All of which brings me to today's recipe for "fish sausages," from the above-mentioned Win-the-War Cookery Book. In terms of Vegan MoFo, this strikes me as a particularly meta choice: the mashed fish in the prototype (see the image below) is meant to replace ground meat, but since we don't eat meat or fish, my herbivorous adaption takes "ersatz" to a whole new level. I opted to make the "fish" from tofu, and added a dash of Liquid Smoke for a kippery je ne sais quoi. Since the quantities in these recipes are maddeningly vague - exactly how much is a "teacupful," and who cooks two tablespoonfuls of rice? - I adjusted for my family, and have reproduced my approach accordingly. I confess to having some doubts at the "sausage-forming" stage, but in the end this dish turned out to be a big success - sort of a cross between a fish stick and a croquette. (NB I opted for baking as opposed to frying in "boiling fat," since I fear the little darlings would not have survived intact.) I served the sausages with roasted brussels sprouts, mashed potatoes, and a simple, delicious white sauce from the same cookbook, which I'll be sharing later this week. So as of this posting, I'm cautiously optimistic about Great War MoFo: after all, the kitchen is the key to victory!

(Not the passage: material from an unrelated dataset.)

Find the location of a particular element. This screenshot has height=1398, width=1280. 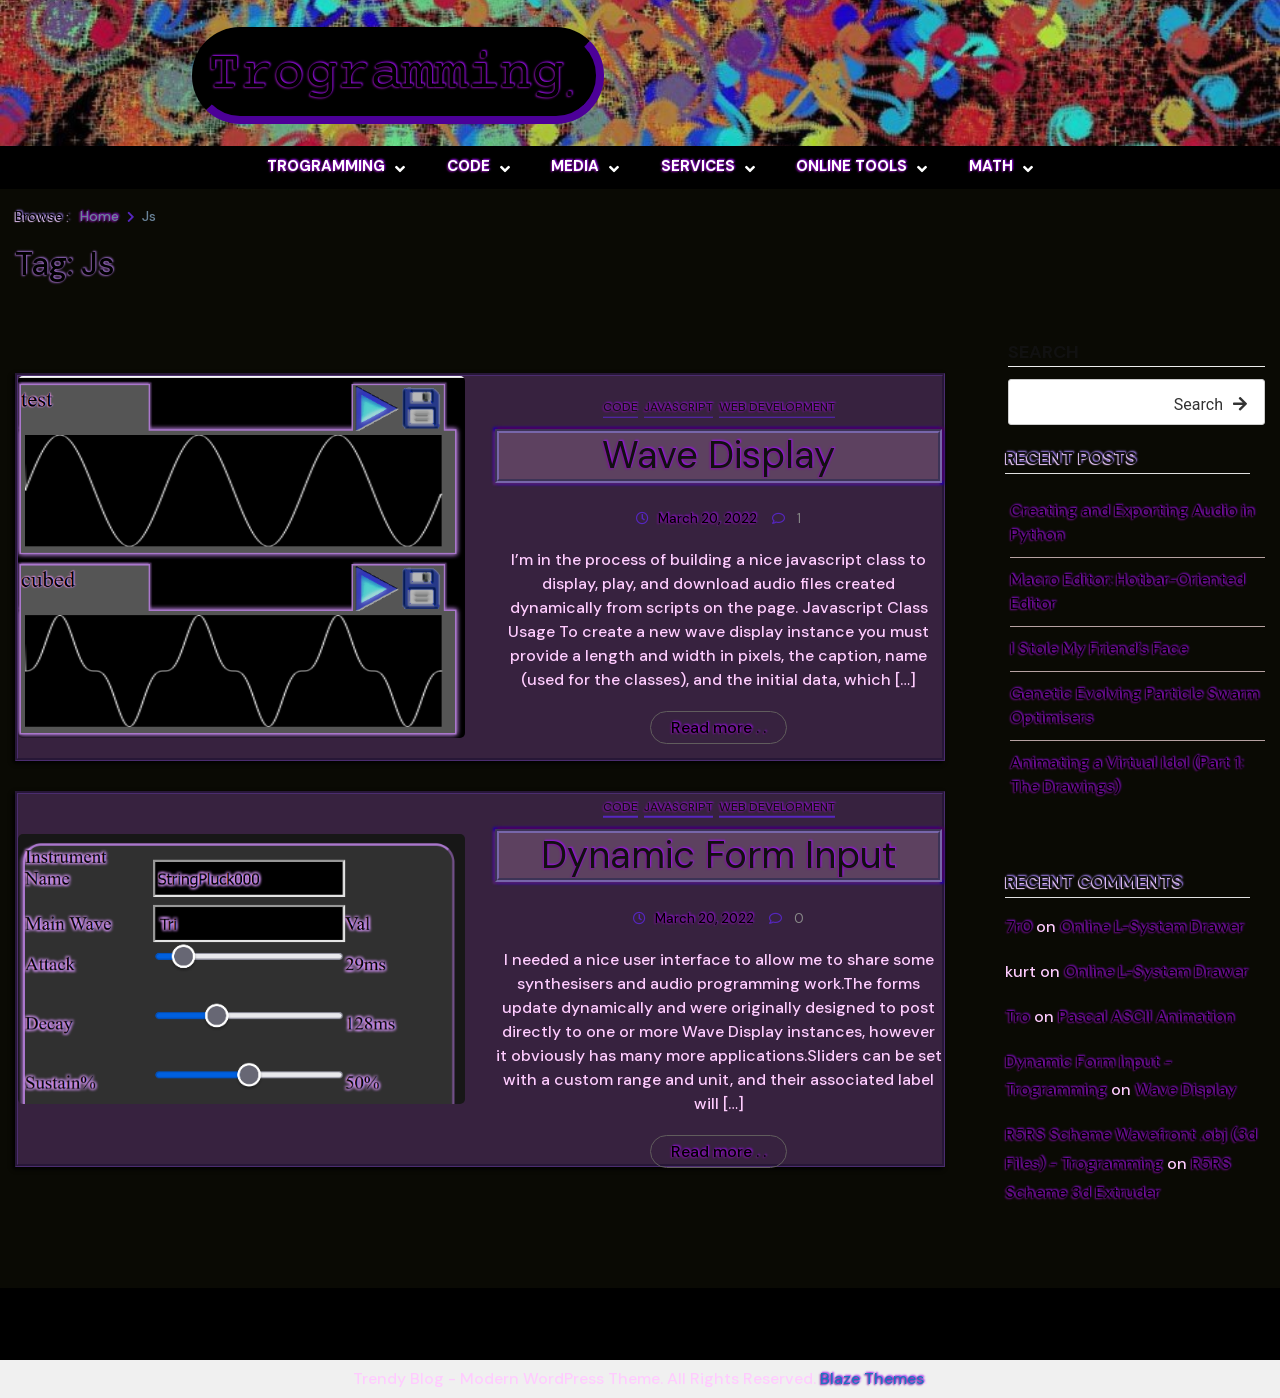

7r0 is located at coordinates (1018, 926).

~ 1 14 oz. package firm tofu, frozen, thawed, and pressed
~ 1.5 cups water or broth
~ 1/2 cup short-grain rice
~ 1-2 tbsp. cornstarch
~ 1 tsp. each: salt, dill
~ 1/2 tsp. each: sage, marjoram, sage, Liquid Smoke
~ A few generous grinds black pepper
~ Dash mace
~ 2 tbsp. finely chopped, fresh parsley
~ 3/4 cup fine bread crumbs
~ Preheat the oven to 375 degrees fahrenheit and coat a large baking sheet generously with cooking spray.
~ In a saucepan, bring the broth to a boil and add the rice. Cover tightly and cook over low heat until soft (about 15 minutes), but still a bit watery. Set aside to cool.

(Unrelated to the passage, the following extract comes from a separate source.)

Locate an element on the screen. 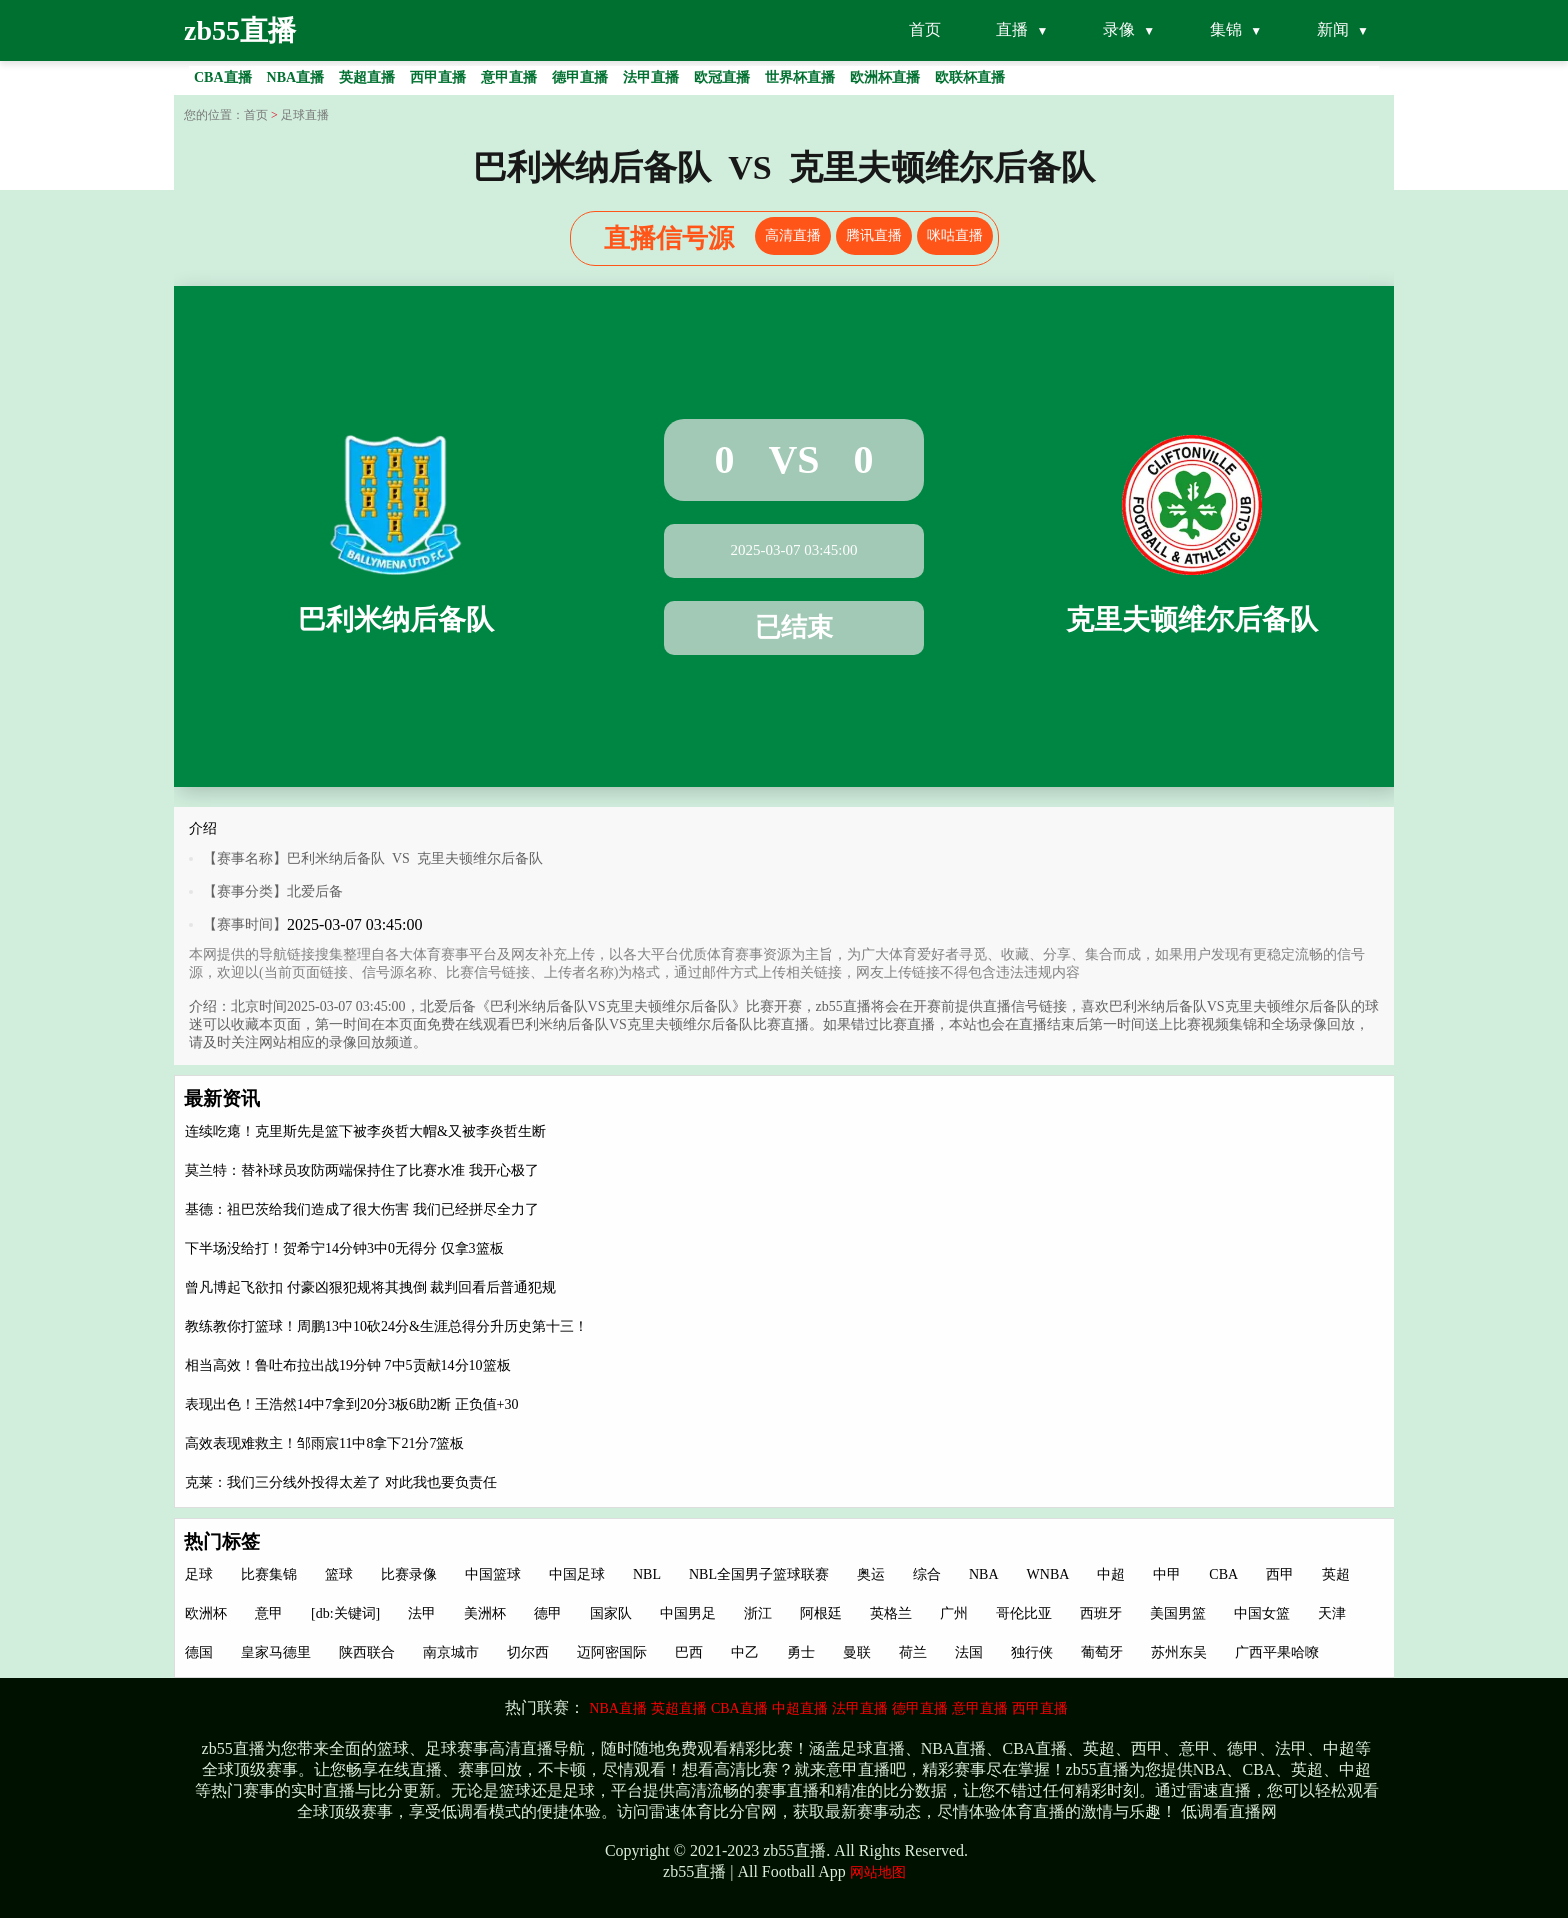 The height and width of the screenshot is (1918, 1568). 法甲直播 is located at coordinates (860, 1708).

~ In a large mixing bowl, mash the tofu until no large lumps remain.
~ Add the rice (including any unabsorbed cooking liquid), cornstarch, seasonings, and chopped parsley. Mix thoroughly until you have a relatively smooth mixture and set aside for about 30 minutes.
~ Pour the breadcrumbs onto a large plate.
~ Form the tofu/rice mixture into sausages (this part is fiddly; you might want to dampen your hands with some cold water), roll them in the breadcrumbs, and set aside. I got 14 sausages from this recipe, but your mileage may vary.
~ While you're making the sausages, place your greased baking sheet in the oven to heat.
~ When all the mixture has been used up, place the sausages on your preheated baking sheet, hit them with a little cooking spray, and cook for 30 minutes, turning (carefully) once or twice.
~ Remove from the oven and allow to rest for about 5 minutes before serving.